-------- INFORMATION GIVEN --------

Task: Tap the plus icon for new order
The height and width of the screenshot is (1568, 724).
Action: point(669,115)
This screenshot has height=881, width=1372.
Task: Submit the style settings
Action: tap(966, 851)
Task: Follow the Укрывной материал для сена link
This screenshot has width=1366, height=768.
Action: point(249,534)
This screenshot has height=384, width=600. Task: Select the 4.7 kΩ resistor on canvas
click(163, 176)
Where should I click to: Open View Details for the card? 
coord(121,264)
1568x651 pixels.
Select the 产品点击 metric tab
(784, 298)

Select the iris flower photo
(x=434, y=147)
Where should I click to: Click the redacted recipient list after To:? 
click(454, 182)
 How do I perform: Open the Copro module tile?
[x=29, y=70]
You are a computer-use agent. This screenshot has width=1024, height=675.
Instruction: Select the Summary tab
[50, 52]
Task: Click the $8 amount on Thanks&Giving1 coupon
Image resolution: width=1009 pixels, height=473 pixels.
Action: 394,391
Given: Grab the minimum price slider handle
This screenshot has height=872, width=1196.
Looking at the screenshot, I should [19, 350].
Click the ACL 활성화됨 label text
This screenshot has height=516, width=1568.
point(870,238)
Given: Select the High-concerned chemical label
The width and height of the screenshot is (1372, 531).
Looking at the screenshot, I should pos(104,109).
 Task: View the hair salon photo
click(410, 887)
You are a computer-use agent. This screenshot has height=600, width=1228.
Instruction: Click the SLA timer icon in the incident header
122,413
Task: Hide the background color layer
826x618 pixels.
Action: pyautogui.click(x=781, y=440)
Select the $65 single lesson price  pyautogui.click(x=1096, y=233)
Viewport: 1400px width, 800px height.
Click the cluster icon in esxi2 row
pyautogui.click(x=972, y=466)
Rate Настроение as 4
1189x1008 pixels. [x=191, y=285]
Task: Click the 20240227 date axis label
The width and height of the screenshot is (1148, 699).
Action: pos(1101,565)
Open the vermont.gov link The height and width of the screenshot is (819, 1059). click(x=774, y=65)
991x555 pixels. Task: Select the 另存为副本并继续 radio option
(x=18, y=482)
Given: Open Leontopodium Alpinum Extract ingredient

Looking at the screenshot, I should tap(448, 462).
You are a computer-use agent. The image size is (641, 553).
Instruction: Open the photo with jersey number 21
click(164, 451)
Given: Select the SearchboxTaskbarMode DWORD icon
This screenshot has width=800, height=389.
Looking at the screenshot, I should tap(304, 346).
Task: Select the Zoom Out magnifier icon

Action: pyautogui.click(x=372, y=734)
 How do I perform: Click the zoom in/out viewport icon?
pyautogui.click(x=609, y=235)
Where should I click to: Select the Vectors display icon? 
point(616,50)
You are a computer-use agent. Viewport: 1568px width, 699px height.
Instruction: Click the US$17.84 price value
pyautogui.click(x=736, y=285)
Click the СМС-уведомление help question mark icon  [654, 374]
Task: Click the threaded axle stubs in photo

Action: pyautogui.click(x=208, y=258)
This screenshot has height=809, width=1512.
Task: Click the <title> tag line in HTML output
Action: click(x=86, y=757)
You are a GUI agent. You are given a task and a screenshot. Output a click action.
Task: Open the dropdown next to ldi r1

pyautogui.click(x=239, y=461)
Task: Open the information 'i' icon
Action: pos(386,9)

--------

**PROBLEM DESCRIPTION:** Write out all the data again, exactly as it appears.

**ANSWER BOX:**
Task: Tap the plus icon for new order
The height and width of the screenshot is (1568, 724).
Action: point(669,115)
This screenshot has height=881, width=1372.
Task: Submit the style settings
Action: tap(966, 851)
Task: Follow the Укрывной материал для сена link
This screenshot has width=1366, height=768.
Action: point(249,534)
This screenshot has height=384, width=600. Task: Select the 4.7 kΩ resistor on canvas
click(163, 176)
Where should I click to: Open View Details for the card? 
coord(121,264)
1568x651 pixels.
Select the 产品点击 metric tab
(784, 298)

Select the iris flower photo
(x=434, y=147)
Where should I click to: Click the redacted recipient list after To:? 
click(454, 182)
 How do I perform: Open the Copro module tile?
[x=29, y=70]
You are a computer-use agent. This screenshot has width=1024, height=675.
Instruction: Select the Summary tab
[50, 52]
Task: Click the $8 amount on Thanks&Giving1 coupon
Image resolution: width=1009 pixels, height=473 pixels.
Action: 394,391
Given: Grab the minimum price slider handle
This screenshot has height=872, width=1196.
Looking at the screenshot, I should [19, 350].
Click the ACL 활성화됨 label text
This screenshot has height=516, width=1568.
point(870,238)
Given: Select the High-concerned chemical label
The width and height of the screenshot is (1372, 531).
Looking at the screenshot, I should pos(104,109).
 Task: View the hair salon photo
click(410, 887)
You are a computer-use agent. This screenshot has height=600, width=1228.
Instruction: Click the SLA timer icon in the incident header
122,413
Task: Hide the background color layer
826x618 pixels.
Action: pyautogui.click(x=781, y=440)
Select the $65 single lesson price  pyautogui.click(x=1096, y=233)
Viewport: 1400px width, 800px height.
Click the cluster icon in esxi2 row
pyautogui.click(x=972, y=466)
Rate Настроение as 4
1189x1008 pixels. [x=191, y=285]
Task: Click the 20240227 date axis label
The width and height of the screenshot is (1148, 699).
Action: pos(1101,565)
Open the vermont.gov link The height and width of the screenshot is (819, 1059). click(x=774, y=65)
991x555 pixels. Task: Select the 另存为副本并继续 radio option
(x=18, y=482)
Given: Open Leontopodium Alpinum Extract ingredient

Looking at the screenshot, I should tap(448, 462).
You are a computer-use agent. The image size is (641, 553).
Instruction: Open the photo with jersey number 21
click(164, 451)
Given: Select the SearchboxTaskbarMode DWORD icon
This screenshot has width=800, height=389.
Looking at the screenshot, I should tap(304, 346).
Task: Select the Zoom Out magnifier icon

Action: pyautogui.click(x=372, y=734)
 How do I perform: Click the zoom in/out viewport icon?
pyautogui.click(x=609, y=235)
Where should I click to: Select the Vectors display icon? 
point(616,50)
You are a computer-use agent. Viewport: 1568px width, 699px height.
Instruction: Click the US$17.84 price value
pyautogui.click(x=736, y=285)
Click the СМС-уведомление help question mark icon  [654, 374]
Task: Click the threaded axle stubs in photo

Action: pyautogui.click(x=208, y=258)
This screenshot has height=809, width=1512.
Task: Click the <title> tag line in HTML output
Action: click(x=86, y=757)
You are a GUI agent. You are given a task and a screenshot. Output a click action.
Task: Open the dropdown next to ldi r1

pyautogui.click(x=239, y=461)
Task: Open the information 'i' icon
Action: pos(386,9)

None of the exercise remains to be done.